STÖRWIRKUNGEN betreffen 20% bis 35% der Behandelten.10 Mit typischen Alphablockereffekten wie orthostatischem Blutdruckabfall bis
hin zur Synkope ("Syndrom der ersten Dosis", daher Ersteinnahme vor dem Schlafengehen, einschleichend dosieren), Schwindel und Kopfschmerzen ist
zu rechnen.6,7 Wegen des für das Prostataadenom charakteristischen häufigen nächtlichen Wasserlassens muß der Patient wissen,
daß das Medikament die Blutdruckregulation und damit die Standsicherheit beim Aufstehen beeinträchtigen kann.6
Ferner können Tachykardie, "Herzklopfen", Brustschmerz und Ödeme auftreten.
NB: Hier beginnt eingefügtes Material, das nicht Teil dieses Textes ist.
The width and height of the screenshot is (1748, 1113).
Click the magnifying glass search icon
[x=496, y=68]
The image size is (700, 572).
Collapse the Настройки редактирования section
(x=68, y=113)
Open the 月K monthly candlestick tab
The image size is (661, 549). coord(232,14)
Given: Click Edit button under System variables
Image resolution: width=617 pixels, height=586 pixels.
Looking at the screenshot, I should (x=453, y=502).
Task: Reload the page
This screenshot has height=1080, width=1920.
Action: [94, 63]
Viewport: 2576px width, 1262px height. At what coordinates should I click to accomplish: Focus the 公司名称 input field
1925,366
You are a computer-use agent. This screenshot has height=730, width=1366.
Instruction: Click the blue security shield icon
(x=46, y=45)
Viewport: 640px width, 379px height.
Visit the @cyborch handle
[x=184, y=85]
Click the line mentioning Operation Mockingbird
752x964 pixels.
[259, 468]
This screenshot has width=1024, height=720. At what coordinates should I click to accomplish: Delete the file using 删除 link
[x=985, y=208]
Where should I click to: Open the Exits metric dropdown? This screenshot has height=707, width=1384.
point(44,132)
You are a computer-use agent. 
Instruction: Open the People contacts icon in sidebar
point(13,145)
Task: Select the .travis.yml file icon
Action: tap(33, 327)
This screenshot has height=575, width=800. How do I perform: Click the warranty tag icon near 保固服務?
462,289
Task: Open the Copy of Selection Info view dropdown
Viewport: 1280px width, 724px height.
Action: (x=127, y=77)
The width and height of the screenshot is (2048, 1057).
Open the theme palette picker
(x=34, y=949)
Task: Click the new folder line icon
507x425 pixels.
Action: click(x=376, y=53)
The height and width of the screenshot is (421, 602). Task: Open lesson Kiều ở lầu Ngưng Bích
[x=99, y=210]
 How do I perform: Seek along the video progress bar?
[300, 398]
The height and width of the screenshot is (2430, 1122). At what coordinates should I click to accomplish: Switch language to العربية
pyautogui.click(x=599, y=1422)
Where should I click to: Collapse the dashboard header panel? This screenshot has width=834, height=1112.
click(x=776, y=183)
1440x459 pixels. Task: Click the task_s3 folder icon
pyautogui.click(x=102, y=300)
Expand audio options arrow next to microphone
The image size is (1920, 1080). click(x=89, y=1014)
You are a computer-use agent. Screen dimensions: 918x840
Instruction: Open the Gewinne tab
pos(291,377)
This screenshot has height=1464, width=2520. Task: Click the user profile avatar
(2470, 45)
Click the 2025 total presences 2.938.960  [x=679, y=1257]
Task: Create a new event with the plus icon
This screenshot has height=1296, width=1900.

Magen-Darm-Beschwerden mit Übelkeit, Erbrechen oder
Durchfall, verstopfte Nase, Hautreaktionen wie Ausschlag oder Juckreiz sowie Impotenz sind als Anwendungsfolgen beschrieben,9,11-14 wobei sich die
Störwirkungen von Terazosin wegen der längeren Anwendung als Hochdruckmittel besser überblikken lassen. Die Alpha-Blocker verstärken
die Wirkung von Hochdruckmitteln, so daß deren Dosis ggf. zu senken ist. Alfuzosin darf nicht gleichzeitig mit Kalziumantagonisten oder mit anderen Alpha-
Rezeptorenblockern angewendet werden. Patienten mit unbehandelter Koronarinsuffizienz sollen kein Alfuzosin einnehmen. Bei Wiederauftreten oder
Verschlimmerung einer Angina pectoris ist der Alpha-Blocker abzusetzen.12,13
DOSIERUNG: Für Terazosin werden täglich 5 bis 10 mg empfohlen. Beginnend mit 1 mg/Tag in der ersten Woche, 2 mg/Tag in der
zweiten und 5 mg/Tag in der dritten und vierten Woche wird einschleichend dosiert. Nach zwei- oder mehrtägiger Unterbrechung der Einnahme ist die Dosis
erneut schrittweise zu steigern.11
Über 65jährige sollen täglich zweimal 2,5 mg Alfuzosin einnehmen. Für jüngere Männer werden täglich
dreimal 2,5 mg empfohlen.12,13 Eine einschleichende Dosierung erscheint uns ratsam.
FAZIT: Die Belege für einen Einfluß der Alpha1-Rezeptorenblocker Terazosin (FLOTRIN) und Alfuzosin (URION, UROXATRAL) auf objektive
Meßgrößen bei gutartiger Prostatahyperplasie überzeugen wenig. Subjektive Bewertungen geben im Einzelfall ein günstigeres Bild. Die
teuren Mittel (s. Kasten auf der nächsten Seite) eignen sich zur zeitlich befristeten Beschwerdelinderung bei mäßigem Abflußhindernis (a-t 11 [1991], 100). Anwender müssen mit orthostatischen Fehlregulationen bis hin zur Synkope rechnen.
Medikamente können auf längere Frist einen notwendigen operativen Eingriff nicht ersetzen.